Set task 1 — Retype the part of the blog post on drone operators from "Sunday, February 28, 2010" up to and including "for that drone.", without changing any wording.
Set task 2 — In the listing, echo the lines from the line with "You are a computer-use agent. The image" up to and including the line with "[x=270, y=148]". Give only those lines, unchanged.

Passage provided —
■ ■ ■

Feral Jundi

Sunday, February 28, 2010

Aviation: Drone Operators Climb On Winds Of Change In The Air Force

     Like with contractors, drones have been the ‘new thing’ that the military has been trying figure out. Now a kid who is really good at video games, could essentially fly these drones.  Hell, I think drone piloting will only become easier and more user friendly in the future.  We will also see drones that are more intuitive, that will actually help out the drone archer in their missions.  Of course we will also see autonomous drones come on to the scene, but I believe the military will still want some kind of human interface to be that ‘elephant chisel’ for that drone.

     I don’t think human flight will go away in the Air Force per se. It’s just now commanders have the choice between risking the life of a pilot for a mission versus using a UAV. So human powered missions will more than likely be the stuff that requires the utmost in human discretion.  Humans can also feel out a situation and provide more random strategies in the air, that machines would have a hard time deriving patterns from.

     But yet again, a human in a small box in Nevada, could apply the same strategies with a highly maneuverable UAV.  There are no physical limitations for the drone archer either.  They can go to the bathroom, eat, work in shifts, and the G Forces or altitude of the aircraft will not impact the mission.  Most importantly, there is no fog of war for the pilot.

■ ■ ■

Material for this exercise —
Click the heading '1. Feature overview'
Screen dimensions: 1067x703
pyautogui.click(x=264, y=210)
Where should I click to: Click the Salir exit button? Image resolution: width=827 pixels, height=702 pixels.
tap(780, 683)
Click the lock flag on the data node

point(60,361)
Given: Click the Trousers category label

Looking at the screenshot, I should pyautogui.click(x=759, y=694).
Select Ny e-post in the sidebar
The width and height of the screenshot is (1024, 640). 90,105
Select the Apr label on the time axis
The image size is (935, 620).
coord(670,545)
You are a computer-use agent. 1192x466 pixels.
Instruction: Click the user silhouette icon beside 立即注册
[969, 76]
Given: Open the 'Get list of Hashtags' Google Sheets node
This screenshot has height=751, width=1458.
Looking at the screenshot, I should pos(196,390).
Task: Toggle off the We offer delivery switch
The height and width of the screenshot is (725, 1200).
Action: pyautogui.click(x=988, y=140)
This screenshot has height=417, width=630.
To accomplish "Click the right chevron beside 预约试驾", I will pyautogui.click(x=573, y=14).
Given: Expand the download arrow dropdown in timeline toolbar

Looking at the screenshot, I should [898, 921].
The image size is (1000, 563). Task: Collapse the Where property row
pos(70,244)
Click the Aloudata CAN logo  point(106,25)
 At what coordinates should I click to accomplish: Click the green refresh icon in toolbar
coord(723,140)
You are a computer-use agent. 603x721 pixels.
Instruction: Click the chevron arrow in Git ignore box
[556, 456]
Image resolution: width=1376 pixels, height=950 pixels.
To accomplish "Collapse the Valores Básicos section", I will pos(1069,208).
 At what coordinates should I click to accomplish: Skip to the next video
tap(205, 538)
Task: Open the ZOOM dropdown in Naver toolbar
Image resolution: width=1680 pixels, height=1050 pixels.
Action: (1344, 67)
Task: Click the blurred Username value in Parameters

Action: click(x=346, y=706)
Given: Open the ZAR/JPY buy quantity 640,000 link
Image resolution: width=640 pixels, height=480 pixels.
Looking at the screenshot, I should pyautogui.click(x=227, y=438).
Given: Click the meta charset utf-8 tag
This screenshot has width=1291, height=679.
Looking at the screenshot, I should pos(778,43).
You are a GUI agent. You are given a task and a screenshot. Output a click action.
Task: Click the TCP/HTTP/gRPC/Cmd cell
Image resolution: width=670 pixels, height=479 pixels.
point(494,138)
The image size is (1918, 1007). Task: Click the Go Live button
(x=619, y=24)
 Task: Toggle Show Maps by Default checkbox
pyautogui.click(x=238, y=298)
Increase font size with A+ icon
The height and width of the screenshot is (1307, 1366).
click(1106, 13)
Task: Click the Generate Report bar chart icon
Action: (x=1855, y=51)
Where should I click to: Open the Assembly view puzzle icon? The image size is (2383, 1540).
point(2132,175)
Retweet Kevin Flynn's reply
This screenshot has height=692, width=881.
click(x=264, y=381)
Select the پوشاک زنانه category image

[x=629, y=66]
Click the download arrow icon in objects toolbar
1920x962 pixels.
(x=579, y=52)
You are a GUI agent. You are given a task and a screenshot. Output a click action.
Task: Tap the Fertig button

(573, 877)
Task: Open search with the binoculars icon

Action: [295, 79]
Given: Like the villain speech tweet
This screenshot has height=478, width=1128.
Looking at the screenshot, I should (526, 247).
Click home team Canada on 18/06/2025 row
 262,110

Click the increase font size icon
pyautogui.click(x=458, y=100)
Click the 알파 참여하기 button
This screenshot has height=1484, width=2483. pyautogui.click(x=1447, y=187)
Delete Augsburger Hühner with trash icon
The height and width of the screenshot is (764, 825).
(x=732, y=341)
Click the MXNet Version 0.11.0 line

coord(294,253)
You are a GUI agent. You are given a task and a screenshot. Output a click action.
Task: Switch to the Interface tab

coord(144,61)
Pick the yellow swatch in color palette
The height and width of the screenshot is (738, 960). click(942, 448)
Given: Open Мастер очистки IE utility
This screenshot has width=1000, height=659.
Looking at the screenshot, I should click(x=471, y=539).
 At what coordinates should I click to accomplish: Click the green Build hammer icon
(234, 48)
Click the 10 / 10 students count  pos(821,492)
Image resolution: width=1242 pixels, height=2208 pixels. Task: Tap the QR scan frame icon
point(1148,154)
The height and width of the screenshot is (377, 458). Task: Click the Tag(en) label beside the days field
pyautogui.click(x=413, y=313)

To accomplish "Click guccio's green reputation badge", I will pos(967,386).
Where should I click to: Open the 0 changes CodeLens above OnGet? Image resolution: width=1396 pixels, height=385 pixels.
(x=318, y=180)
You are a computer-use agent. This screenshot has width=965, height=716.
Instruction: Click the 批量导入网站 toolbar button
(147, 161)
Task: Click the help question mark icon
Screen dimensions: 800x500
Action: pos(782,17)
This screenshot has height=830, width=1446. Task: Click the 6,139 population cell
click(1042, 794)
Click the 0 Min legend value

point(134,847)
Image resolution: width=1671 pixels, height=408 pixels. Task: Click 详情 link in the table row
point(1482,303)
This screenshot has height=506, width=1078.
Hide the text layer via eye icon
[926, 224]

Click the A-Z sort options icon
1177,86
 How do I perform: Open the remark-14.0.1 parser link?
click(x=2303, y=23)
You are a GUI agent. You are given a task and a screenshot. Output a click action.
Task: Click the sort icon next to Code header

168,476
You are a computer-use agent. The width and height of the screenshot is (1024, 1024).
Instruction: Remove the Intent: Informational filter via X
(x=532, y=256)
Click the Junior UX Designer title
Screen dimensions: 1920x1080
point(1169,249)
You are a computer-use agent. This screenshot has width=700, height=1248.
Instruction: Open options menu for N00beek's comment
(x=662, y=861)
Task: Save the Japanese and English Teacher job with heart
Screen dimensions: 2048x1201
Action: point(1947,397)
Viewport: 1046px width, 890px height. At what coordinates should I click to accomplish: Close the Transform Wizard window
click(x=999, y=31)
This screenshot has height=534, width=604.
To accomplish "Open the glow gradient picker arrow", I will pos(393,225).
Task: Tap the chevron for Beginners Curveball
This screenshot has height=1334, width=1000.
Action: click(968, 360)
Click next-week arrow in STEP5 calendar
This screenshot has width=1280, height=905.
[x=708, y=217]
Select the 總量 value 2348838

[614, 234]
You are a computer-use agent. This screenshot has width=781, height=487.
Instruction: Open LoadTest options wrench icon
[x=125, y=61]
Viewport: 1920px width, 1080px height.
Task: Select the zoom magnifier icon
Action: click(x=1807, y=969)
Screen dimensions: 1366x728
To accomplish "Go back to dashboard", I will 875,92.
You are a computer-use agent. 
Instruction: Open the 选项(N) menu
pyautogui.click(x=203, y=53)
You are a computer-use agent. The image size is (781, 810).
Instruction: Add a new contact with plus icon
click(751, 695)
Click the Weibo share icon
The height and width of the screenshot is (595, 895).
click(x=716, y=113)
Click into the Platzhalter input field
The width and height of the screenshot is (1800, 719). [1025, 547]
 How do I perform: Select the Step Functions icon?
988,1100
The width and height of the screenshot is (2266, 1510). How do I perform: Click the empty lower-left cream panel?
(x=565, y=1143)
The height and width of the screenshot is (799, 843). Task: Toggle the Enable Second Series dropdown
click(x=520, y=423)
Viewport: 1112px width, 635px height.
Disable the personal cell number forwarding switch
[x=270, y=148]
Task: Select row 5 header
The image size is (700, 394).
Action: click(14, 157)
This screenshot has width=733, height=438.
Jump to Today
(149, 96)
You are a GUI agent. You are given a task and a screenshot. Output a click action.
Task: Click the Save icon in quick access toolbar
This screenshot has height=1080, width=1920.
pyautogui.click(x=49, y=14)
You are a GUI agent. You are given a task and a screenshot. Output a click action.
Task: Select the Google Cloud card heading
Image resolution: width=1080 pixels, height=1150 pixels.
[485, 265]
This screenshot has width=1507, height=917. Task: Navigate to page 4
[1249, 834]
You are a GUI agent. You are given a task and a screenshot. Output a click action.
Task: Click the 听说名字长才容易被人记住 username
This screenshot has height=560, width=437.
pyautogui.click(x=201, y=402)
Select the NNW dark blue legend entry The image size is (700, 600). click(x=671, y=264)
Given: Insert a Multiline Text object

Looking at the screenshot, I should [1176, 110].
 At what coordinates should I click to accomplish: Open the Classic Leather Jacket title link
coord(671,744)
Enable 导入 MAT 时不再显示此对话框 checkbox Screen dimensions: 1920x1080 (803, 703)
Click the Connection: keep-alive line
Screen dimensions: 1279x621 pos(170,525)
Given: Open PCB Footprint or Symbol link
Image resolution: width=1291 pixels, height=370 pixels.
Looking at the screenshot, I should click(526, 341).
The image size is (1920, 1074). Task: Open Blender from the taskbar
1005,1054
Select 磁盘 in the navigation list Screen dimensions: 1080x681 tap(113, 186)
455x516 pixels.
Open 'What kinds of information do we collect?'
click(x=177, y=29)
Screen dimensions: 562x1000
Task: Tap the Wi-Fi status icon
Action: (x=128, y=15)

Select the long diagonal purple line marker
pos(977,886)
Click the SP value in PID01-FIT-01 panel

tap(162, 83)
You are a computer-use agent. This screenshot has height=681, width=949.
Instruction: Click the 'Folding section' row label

■ ■ ■

Worked answer 1 —
Sunday, February 28, 2010

Aviation: Drone Operators Climb On Winds Of Change In The Air Force

     Like with contractors, drones have been the ‘new thing’ that the military has been trying figure out. Now a kid who is really good at video games, could essentially fly these drones.  Hell, I think drone piloting will only become easier and more user friendly in the future.  We will also see drones that are more intuitive, that will actually help out the drone archer in their missions.  Of course we will also see autonomous drones come on to the scene, but I believe the military will still want some kind of human interface to be that ‘elephant chisel’ for that drone.

Worked answer 2 —
You are a computer-use agent. The image size is (781, 810).
Instruction: Add a new contact with plus icon
click(751, 695)
Click the Weibo share icon
The height and width of the screenshot is (595, 895).
click(x=716, y=113)
Click into the Platzhalter input field
The width and height of the screenshot is (1800, 719). [1025, 547]
 How do I perform: Select the Step Functions icon?
988,1100
The width and height of the screenshot is (2266, 1510). How do I perform: Click the empty lower-left cream panel?
(x=565, y=1143)
The height and width of the screenshot is (799, 843). Task: Toggle the Enable Second Series dropdown
click(x=520, y=423)
Viewport: 1112px width, 635px height.
Disable the personal cell number forwarding switch
[x=270, y=148]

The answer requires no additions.